*Dataset records*

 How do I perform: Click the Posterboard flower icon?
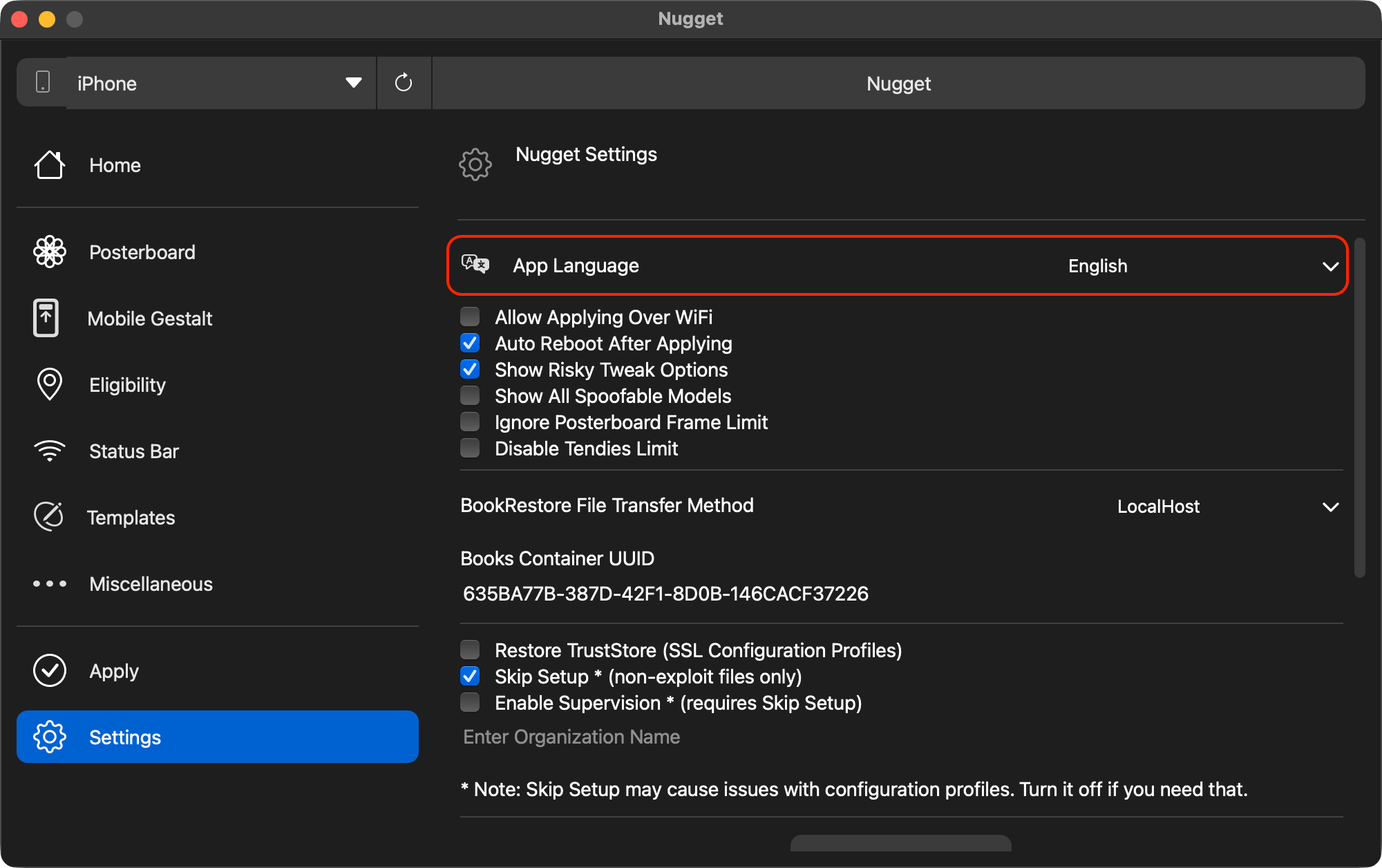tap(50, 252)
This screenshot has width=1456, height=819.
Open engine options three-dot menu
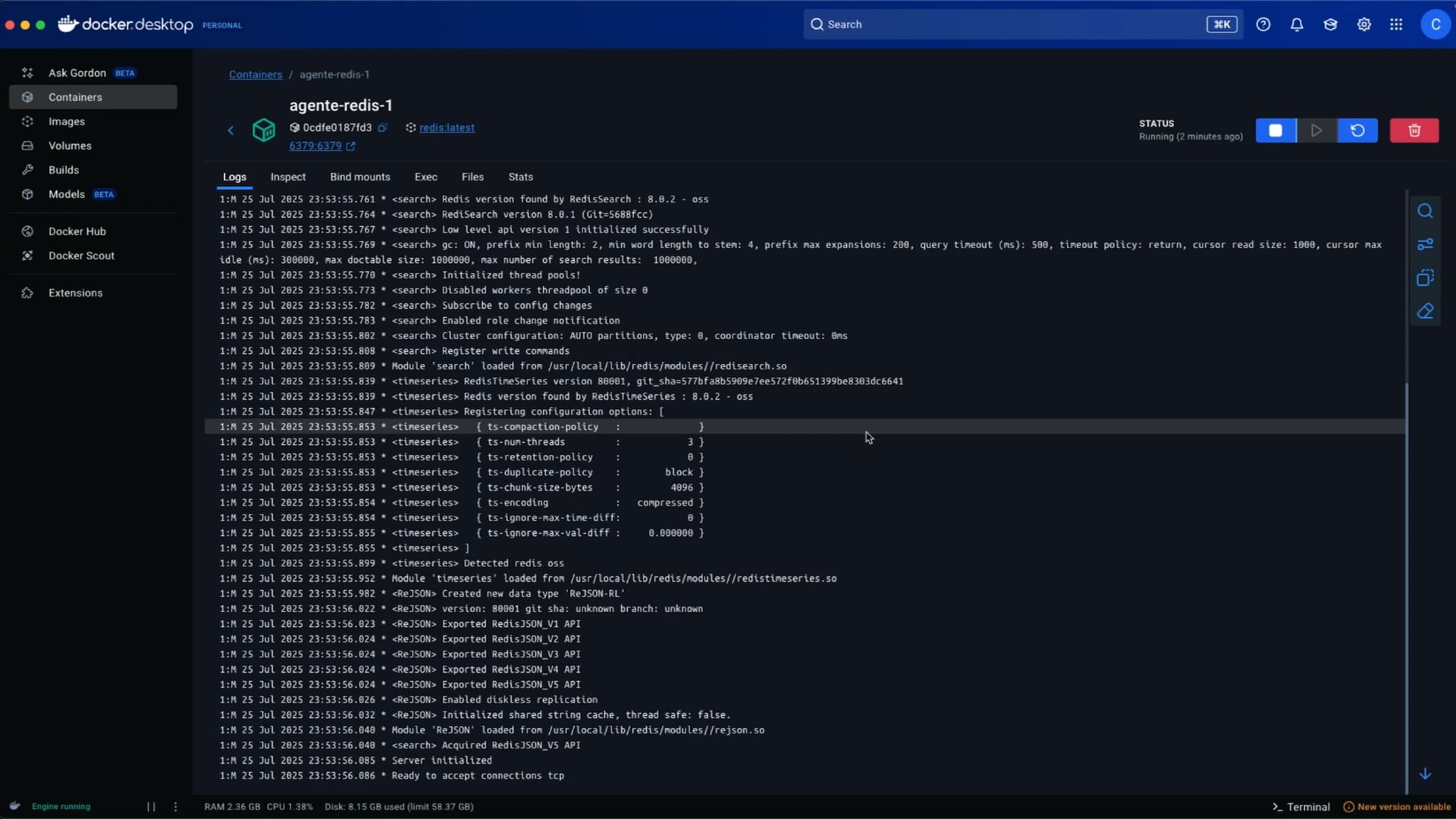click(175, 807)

*Work to be completed*
Omit the pictures, then retype the remaining material without a single change.

*Solved problem*
 How do I perform: Click the Posterboard flower icon?
tap(50, 252)
This screenshot has width=1456, height=819.
Open engine options three-dot menu
click(175, 807)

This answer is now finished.